---------- SUPPLIED MATERIAL
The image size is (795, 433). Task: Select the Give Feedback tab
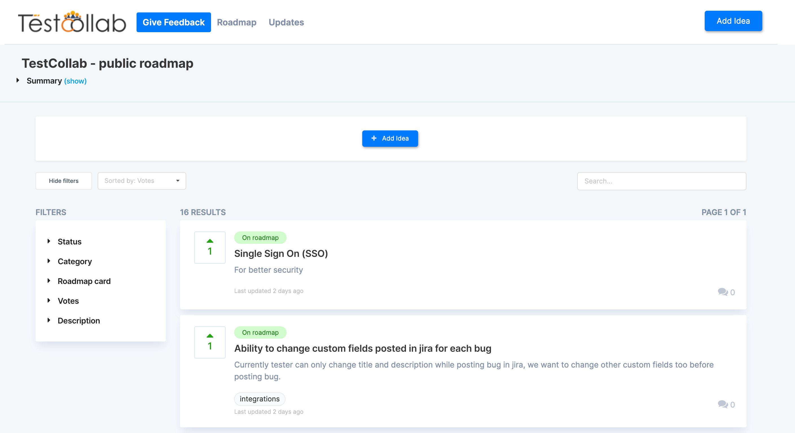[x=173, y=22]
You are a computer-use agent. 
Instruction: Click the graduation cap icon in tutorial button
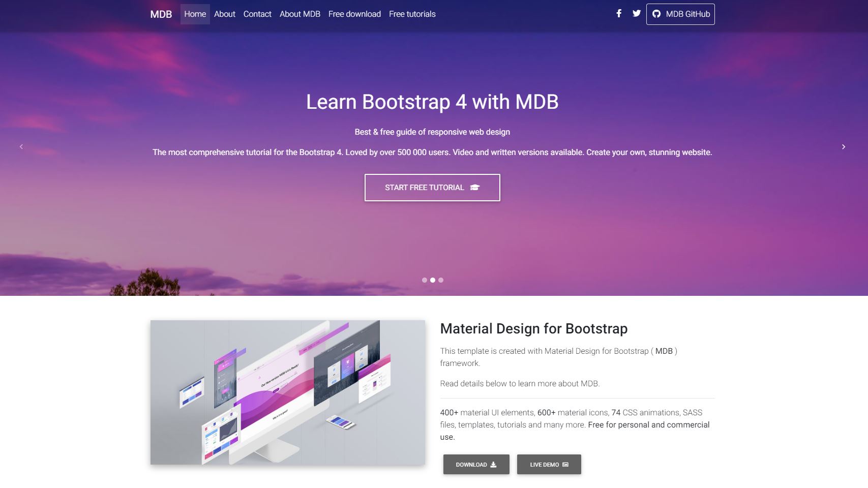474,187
--------------------
_REQUIRED WORK_
The goal is an exact reprint of the entries, leaving out the pictures.

_ANSWER TO THIS PROBLEM_
The image size is (795, 433). Task: Select the Give Feedback tab
[x=173, y=22]
You are a computer-use agent. 
Instruction: Click the graduation cap icon in tutorial button
474,187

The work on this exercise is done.